Metal nanowires gain oxidation shells in ambient processing, so their mechanical response reflects coupled metal plasticity and amorphous oxide chemistry rather than ideal single-crystal scaling laws. This Journal of Applied Physics study uses ReaxFF molecular dynamics in LAMMPS to compare [001]-oriented nickel nanowires at three pristine diameters (about 5.0, 6.5, and 8.0 nm) against the same sizes after spontaneous oxidation in O\(_2\) at 300 K, which builds an approximately 1 nm amorphous Ni\(_x\)O\(_y\) shell (final diameters near 6.0, 7.6, and 8.9 nm). Uniaxial compression along [001] at 300 K applies engineering strain rates near 0.01% ps\(^{-1}\) (order 10\(^8\) s\(^{-1}\) in the article’s framing) to 14% strain while tracking virial stress. The central comparison is how native oxide lowers yield stress and changes size scaling relative to pristine wires, with emphasis on dislocation nucleation near the disordered oxide–metal interface.

Methods

Initial nickel cylinders are relaxed with conjugate-gradient minimization, NPT equilibration at 300 K without applied stress, then compressed under NVT at 300 K with Nosé–Hoover thermostats. The loading cell is periodic along the compression axis with free lateral surfaces so the wire can expand or contract laterally. Oxidation runs expose pristine wires to O\(_2\) under NVT until a self-limiting amorphous shell forms. Integration uses velocity Verlet with a 0.5 fs timestep; stresses derive from the virial expression. Interactions use a Ni/O/H ReaxFF parameterization with variable charges so metallic bonding, ionic oxide motifs, and covalent oxygen chemistry share one reactive framework.

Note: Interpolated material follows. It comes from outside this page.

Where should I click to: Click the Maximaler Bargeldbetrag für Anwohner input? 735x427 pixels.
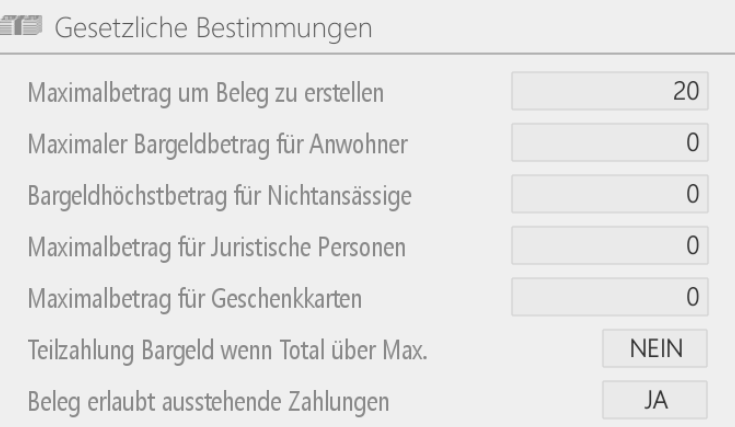point(609,142)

MD engine and system sizes. Molecular dynamics uses LAMMPS with the cited Ni/O/H ReaxFF on nanowire cylinders of order 10³ atoms (pristine diameters ~5.0, 6.5, 8.0 nm; oxidized shells ~1 nm thick). Boundaries: periodic along [001] compression with free lateral surfaces. Timestep: 0.5 fs as stated above. Ensemble: NPT at 300 K for initial relaxation, then NVT compression at 300 K with Nose–Hoover thermostats. Barostat: NPT only during the zero-stress relaxation leg; compression uses NVT without additional hydrostatic pressure servo. External electric field: N/A. Enhanced sampling: N/A.

Findings

For pristine nanowires, yield stress and strain rise with diameter in the simulated diameter window, interpreted through surface-stress–mediated dislocation nucleation in defect-free cylinders—a trend that can differ from polycrystalline experiments where sources and statistics dominate. Oxide-coated wires yield at lower stress than their pristine counterparts and show reduced sensitivity to diameter, because the rough oxide–metal interface seeds plasticity earlier and homogenizes size effects. Stress–strain curves progress through elastic and nonlinear elastic regimes into plastic flow with zigzag character; the oxide shifts both the onset of plasticity and the post-yield hardening/softening pattern relative to bare nickel. Operators validating these trends should compare the reported stress definitions and engineering-strain conventions directly with papers/Aral_Ni_nanowires_JAP_2019.pdf, because high strain rates and nanometer dimensions amplify sensitivity to thermostat choice and stress averaging windows.

Limitations

High strain rates and idealized cylindrical geometry differ from experiments; oxidation protocol is simulation-specific but consistent with prior tensile study from the same group.

Relevance to group

van Duin-parameter ReaxFF Ni/O/H for chemomechanics of oxidized metal NWs.